The Cherokee Nation has filed a lawsuit in tribal court accusing the country’s top pharmacies and drug distributors of pumping its 14 counties in northeastern Oklahoma with highly addictive pain pills, endangering its citizens.
Lawyers claim that the companies—McKesson, Cardinal Health, AmerisourceBergen, CVS Health, Walgreens, and Walmart—“consciously oversupplied” the market in and around Cherokee Nation with prescription opioids, used unsafe distribution and dispensing practices, and failed to report suspicious orders.
Combined, McKesson, Cardinal Health, and AmerisourceBergen control about 85 percent of prescription drug distribution in the nation. The suit claims the companies were negligent in their actions and broke sovereign Cherokee law when failing to prevent the flow of the drugs to the black market.
“It’s a problem for the entire country,” Chuck Hoskin, the secretary of state for Cherokee Nation, told Stat News. “But we are up against it in Cherokee Country.”
For adults within the Cherokee Nation, overdose deaths now outnumber deaths due to car accidents. By their senior year of high school, almost 13 percent of American Indian teens have already used OxyContin. In general, American Indians are more likely than other racial or ethnic group in the United States to die from drug-induced deaths, the suit claims.
“These impacts are so severe, cumulatively, that Defendants’ conduct threatens to decimate the Cherokee Nation,” the 54-page filing says. There are about 177,000 Cherokee Nation citizens who live within the 14 counties.
Oklahoma currently leads the nation in the abuse of prescription painkillers. According to the Drug Enforcement Agency, more than 2.75 billion milligrams of opioids were distributed in the state in 2015.
“Tribal nations have survived disease, removal from our homelands, termination and other adversities, and still we prospered,” said Cherokee Nation Principal Chief Bill John Baker, in a press release. “However, I fear the opioid epidemic is emerging as the next great challenge of our modern era.”
This case is the first of its kind in the U.S., according to the suit.
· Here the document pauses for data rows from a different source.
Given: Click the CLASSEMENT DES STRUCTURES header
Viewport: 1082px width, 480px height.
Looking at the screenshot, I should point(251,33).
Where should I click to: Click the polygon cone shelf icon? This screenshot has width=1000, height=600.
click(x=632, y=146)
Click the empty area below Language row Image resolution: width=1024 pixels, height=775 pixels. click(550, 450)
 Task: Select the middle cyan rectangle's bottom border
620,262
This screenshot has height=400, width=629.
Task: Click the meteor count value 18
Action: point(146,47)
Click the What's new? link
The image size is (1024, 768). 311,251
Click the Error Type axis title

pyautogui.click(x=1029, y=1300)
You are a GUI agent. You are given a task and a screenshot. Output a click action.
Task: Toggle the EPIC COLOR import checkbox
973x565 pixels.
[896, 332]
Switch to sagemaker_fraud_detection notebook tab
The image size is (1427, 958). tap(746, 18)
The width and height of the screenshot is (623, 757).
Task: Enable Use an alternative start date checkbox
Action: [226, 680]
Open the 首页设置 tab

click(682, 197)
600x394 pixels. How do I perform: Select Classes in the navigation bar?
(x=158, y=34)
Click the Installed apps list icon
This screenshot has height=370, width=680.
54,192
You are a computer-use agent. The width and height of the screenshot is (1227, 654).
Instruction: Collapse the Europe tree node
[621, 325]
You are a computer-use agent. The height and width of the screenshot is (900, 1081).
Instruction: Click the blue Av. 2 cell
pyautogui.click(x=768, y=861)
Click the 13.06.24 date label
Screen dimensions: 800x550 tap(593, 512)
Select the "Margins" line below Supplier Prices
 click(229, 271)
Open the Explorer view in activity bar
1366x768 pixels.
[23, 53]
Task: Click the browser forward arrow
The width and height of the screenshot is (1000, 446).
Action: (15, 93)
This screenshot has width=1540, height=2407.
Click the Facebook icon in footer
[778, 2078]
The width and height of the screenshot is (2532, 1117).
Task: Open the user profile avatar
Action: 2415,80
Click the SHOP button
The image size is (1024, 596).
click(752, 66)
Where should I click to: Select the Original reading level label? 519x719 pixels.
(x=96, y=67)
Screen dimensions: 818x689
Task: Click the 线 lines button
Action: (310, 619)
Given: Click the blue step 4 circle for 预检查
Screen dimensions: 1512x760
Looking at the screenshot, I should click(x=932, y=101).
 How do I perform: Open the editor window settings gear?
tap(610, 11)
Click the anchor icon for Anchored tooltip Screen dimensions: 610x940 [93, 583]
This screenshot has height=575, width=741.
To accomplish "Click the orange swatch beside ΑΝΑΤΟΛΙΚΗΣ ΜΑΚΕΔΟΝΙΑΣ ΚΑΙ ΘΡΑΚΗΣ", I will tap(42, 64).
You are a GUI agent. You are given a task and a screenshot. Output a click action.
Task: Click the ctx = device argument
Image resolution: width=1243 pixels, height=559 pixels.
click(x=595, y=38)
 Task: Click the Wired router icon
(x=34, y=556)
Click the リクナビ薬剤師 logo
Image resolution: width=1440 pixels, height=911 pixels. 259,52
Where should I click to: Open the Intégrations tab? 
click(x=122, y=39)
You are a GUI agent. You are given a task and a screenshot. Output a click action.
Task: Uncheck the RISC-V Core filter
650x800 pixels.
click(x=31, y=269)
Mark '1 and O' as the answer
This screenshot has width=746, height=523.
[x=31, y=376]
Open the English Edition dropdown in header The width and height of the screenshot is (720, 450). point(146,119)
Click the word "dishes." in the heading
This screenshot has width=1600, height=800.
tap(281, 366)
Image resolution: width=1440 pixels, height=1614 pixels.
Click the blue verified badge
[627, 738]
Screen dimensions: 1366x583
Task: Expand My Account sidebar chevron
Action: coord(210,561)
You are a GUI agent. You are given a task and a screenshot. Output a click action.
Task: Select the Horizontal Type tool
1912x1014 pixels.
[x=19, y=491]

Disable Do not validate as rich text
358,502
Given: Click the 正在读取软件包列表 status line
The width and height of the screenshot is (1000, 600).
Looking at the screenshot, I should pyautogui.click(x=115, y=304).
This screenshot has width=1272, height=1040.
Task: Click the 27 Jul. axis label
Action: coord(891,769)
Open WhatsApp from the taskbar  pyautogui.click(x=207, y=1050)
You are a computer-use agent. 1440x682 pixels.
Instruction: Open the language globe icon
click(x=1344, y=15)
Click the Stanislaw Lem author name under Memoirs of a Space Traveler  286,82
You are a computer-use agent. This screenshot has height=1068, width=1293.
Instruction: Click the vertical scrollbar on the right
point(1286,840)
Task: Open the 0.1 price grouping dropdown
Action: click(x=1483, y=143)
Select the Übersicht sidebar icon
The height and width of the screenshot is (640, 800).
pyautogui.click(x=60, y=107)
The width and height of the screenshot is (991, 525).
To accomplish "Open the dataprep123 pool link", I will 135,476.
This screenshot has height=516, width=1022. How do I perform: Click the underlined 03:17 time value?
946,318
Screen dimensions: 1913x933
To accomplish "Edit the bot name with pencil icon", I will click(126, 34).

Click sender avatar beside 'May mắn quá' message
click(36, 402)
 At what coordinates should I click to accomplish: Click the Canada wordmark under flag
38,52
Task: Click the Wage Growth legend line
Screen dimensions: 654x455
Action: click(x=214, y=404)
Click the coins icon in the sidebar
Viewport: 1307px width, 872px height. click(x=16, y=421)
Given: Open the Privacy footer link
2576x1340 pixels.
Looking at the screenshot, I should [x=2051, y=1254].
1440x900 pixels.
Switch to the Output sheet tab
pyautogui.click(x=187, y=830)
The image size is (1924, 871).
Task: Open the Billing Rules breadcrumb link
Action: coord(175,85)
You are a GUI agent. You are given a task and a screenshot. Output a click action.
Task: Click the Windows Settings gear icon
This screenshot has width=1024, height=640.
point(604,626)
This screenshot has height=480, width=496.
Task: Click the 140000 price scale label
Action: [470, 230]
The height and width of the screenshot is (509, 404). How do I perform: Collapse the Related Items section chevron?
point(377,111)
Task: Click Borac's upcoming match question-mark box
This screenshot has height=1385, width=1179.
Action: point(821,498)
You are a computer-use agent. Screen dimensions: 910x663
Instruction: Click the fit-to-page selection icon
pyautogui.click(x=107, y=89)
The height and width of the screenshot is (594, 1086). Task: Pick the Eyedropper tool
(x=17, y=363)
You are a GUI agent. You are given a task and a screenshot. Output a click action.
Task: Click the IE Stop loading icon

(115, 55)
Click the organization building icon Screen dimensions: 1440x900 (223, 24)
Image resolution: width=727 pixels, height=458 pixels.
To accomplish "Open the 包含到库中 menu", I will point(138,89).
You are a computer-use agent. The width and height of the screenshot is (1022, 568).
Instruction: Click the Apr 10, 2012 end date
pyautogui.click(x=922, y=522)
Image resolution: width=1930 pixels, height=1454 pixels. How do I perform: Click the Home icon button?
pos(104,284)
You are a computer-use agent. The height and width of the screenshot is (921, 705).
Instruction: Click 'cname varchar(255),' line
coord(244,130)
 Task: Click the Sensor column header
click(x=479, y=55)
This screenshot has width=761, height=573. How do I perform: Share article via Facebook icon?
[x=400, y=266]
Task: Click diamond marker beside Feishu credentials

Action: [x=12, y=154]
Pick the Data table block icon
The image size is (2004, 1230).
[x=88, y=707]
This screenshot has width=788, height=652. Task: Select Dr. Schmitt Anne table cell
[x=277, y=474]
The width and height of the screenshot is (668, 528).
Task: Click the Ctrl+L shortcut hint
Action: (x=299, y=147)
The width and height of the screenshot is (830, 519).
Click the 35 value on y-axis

No other Indian nation has ever sought damages for the disproportionate harm caused by pain pills in its community.
Baker said, “As we fight this epidemic in our hospitals, our schools and our Cherokee homes, we will also use our legal system to make sure the companies, who put profits over people while our society is crippled by this epidemic, are held responsible for their actions.”
The civil action doesn’t name a specific dollar amount but seeks injunctive relief, as well as compensatory and punitive damages.
The suit claims the companies “turned a blind eye to the problem of opioid diversion and profited from the sale of prescription opioids to the citizens of the Cherokee Nation in quantities that far exceeded the number of prescriptions that could reasonably have been used for legitimate medical purposes.”
Lawyers reportedly filed the action in tribal court in hopes that it would enable them faster access to internal company records, which might reveal how much the companies were aware of the drugs being diverted in the area.
A spokesman for CVS told the Washington Post that the company “is committed to the highest standards of ethics and business practices, including complying with all federal and state laws governing the dispensing of controlled substance prescriptions, and is dedicated to reducing prescription drug abuse and diversion.”
Cardinal Health said in a statement on Thursday that it planned to "vigorously defend ourselves against the plaintiff's mischaracterization."
“We believe these lawsuits do not advance the hard work needed to solve the opioid abuse crisis—an epidemic driven by addiction, demand and the diversion of medications for illegitimate use,” said a spokesperson.
The others included in the suit did not comment on the allegations, according to the Post.
In a similar suit, seven counties in West Virginia last month filed cases against many of the same companies, seeking billions of dollars based on the claims that they created a public health hazard by shipping huge amounts of controlled substances into the state. West Virginia has the highest prescription drug overdose rate in the country.
Last May, U.S. Surgeon General Vivek H. Murthy, M.D., met with tribal leaders in the region to discuss prescription drug abuse and opioid addiction. He noted that “the prescription opioid epidemic is sweeping across the U.S. and has hit Indian country particularly hard.”
Cherokee Nation Attorney General Todd Hembree said, “We will not stand by while children are born addicted to opioids and our citizens die.”